REPUBLIKA.CO.ID, JAKARTA -- Di dunia Islam ada tiga tempat yang paling dianggap penting yakni Makkah, Madinah, dan Al Aqsa. Apabila salah satunya tersentuh tindak terorisme bisa menimbulkan kontraksi cukup kuat.
"Pilihan aksi di di halaman parkir Masjid Nabawi adalah pilihan aksi luar biasa dengan target politik yang serius, dan menurut saya ini bukan asal aksi," kata pengamat terorisme dari The Community Of Ideological Islamic Analyst (CIIA) Harits Abu Ulya, baru-baru ini.
Harits enggan mendahului hasil investigasi pihak Pemerintah Saudi. Namun saat ini arus opini terkonstruksi sedemikian rupa tersangka merupakan elemen ISIS. Menurut Harits, kemungkinan pelaku mengarah ke pihak lain masih memungkinkan. "Bisa juga kelompok syiah, operasi intelijen dari pihak negara Barat, Zionis Israel dengan masin-masing target mengikuti roadmap yang sudah mereka disiapkan," ujarnya
Ia menilai, publik perlu membaca posisi dan sikap negara Saudi dalam konstelasi konflik Timur Tengah, termasuk di Yaman. Begitupula hubungan Saudi dengan negara Barat dalam percaturan konflik.

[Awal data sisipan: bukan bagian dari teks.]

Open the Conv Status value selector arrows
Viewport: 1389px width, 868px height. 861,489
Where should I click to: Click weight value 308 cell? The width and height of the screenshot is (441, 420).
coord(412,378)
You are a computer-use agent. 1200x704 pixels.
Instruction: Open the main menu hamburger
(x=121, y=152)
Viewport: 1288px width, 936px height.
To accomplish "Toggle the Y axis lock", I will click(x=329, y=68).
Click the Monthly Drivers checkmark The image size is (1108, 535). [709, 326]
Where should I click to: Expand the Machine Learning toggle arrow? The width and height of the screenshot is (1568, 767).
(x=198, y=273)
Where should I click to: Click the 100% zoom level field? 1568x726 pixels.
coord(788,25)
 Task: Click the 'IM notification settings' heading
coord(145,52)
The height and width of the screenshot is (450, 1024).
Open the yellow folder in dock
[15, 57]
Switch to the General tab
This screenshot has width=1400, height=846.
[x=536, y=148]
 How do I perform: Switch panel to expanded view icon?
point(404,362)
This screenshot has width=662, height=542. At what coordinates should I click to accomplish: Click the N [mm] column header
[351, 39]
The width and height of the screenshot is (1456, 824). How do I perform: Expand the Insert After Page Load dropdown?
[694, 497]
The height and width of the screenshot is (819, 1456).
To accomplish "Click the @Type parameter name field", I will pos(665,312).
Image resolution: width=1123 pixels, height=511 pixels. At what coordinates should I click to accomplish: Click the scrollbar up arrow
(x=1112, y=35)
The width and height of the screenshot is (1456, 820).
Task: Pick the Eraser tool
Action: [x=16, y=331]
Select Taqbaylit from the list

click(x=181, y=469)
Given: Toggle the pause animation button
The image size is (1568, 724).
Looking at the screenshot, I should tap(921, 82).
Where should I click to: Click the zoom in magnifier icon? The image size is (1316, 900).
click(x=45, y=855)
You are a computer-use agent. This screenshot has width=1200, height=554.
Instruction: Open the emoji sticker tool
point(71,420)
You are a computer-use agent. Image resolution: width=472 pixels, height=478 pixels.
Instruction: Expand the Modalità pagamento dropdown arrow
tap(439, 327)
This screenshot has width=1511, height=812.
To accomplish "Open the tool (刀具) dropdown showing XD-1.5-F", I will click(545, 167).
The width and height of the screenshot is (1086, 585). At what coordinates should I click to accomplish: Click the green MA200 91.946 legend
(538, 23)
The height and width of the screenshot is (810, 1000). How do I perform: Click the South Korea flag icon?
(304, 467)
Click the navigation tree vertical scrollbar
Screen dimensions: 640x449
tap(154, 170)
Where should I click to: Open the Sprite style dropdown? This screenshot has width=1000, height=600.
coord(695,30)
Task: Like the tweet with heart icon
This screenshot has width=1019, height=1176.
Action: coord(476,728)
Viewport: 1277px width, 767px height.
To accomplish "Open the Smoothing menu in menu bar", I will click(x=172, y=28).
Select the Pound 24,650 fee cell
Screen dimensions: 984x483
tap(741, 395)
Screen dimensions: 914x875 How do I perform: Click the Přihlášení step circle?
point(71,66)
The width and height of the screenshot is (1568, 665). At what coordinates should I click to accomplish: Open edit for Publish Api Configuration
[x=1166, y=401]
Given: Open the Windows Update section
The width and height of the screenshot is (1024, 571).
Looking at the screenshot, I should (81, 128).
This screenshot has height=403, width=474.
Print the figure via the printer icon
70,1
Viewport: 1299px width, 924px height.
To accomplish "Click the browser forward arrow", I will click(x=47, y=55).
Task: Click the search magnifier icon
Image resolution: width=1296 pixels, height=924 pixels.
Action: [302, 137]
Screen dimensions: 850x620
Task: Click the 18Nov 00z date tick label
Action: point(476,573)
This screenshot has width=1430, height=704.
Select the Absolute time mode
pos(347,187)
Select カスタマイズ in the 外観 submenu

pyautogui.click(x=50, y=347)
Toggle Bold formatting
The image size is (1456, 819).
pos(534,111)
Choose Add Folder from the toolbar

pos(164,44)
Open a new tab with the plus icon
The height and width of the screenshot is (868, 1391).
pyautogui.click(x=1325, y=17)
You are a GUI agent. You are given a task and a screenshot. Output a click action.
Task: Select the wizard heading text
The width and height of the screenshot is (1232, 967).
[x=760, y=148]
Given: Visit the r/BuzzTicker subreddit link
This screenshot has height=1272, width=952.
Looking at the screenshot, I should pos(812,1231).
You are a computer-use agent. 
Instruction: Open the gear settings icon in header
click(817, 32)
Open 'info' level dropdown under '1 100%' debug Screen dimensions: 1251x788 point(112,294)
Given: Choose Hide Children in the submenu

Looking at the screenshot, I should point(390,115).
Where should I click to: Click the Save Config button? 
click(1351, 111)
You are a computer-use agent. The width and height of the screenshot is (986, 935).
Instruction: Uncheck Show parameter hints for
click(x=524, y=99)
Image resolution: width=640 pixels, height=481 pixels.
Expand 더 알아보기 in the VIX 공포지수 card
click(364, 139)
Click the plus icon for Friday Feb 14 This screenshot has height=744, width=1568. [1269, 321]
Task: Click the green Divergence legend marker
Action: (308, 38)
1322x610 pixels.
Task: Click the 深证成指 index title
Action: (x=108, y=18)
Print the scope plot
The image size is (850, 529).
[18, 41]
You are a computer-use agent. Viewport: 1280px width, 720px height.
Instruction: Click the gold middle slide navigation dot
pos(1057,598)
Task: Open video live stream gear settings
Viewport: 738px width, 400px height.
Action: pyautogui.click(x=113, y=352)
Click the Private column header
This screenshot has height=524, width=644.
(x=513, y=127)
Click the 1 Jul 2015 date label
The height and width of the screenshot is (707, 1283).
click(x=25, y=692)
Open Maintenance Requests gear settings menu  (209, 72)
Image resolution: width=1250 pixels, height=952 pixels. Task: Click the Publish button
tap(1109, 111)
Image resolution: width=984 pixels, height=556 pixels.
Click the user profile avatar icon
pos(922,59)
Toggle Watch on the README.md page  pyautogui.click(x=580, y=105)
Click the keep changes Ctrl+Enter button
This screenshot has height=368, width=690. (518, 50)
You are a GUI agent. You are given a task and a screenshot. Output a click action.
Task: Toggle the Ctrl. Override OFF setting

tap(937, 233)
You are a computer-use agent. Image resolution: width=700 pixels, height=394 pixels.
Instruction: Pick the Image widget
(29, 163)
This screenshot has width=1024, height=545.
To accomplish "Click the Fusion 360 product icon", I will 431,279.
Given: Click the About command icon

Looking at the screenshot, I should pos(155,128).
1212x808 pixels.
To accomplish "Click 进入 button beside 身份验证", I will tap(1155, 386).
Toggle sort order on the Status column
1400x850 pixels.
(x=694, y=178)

Harits pun mencoba menerka atau mengkalkulasi mengapa Saudi dan tempat strategis seperti Masjid Nabawi dan sekitarnya menjadi target aksi bom bunuh diri.
Baca juga, Bom Teror Tiga Kota di Arab Saudi: Madinah, Qatif dan Jedah.
Menurut dia, jika tersangkanya adalah ISIS, maka ini pilihan berani dan nekat. Pasalnya tindakan tersebut kontraproduktif bagi mereka. Masyarakat dunia pun Islam tidak akan bisa menerimanya.
"Dukungan masyarakat yang diharapkan ISIS akan rapuh dan tereduksi jika betul mereka yang melakukannya. Makin mengkristalkan posisi ISIS berhadapan dengan dunia Islam," kata dia.
ISIS sangat populer di dunia. Mereka tidak lagi membutuhkan popularitas atas aksinya di Komplek Masjid Nabawi. Harits menilai aksi di Madinah justru hanya akan membuat sikap pemerintah Saudi lebih diktator menyumbat semua energi warganya yang sebagian mengalir ke ISIS.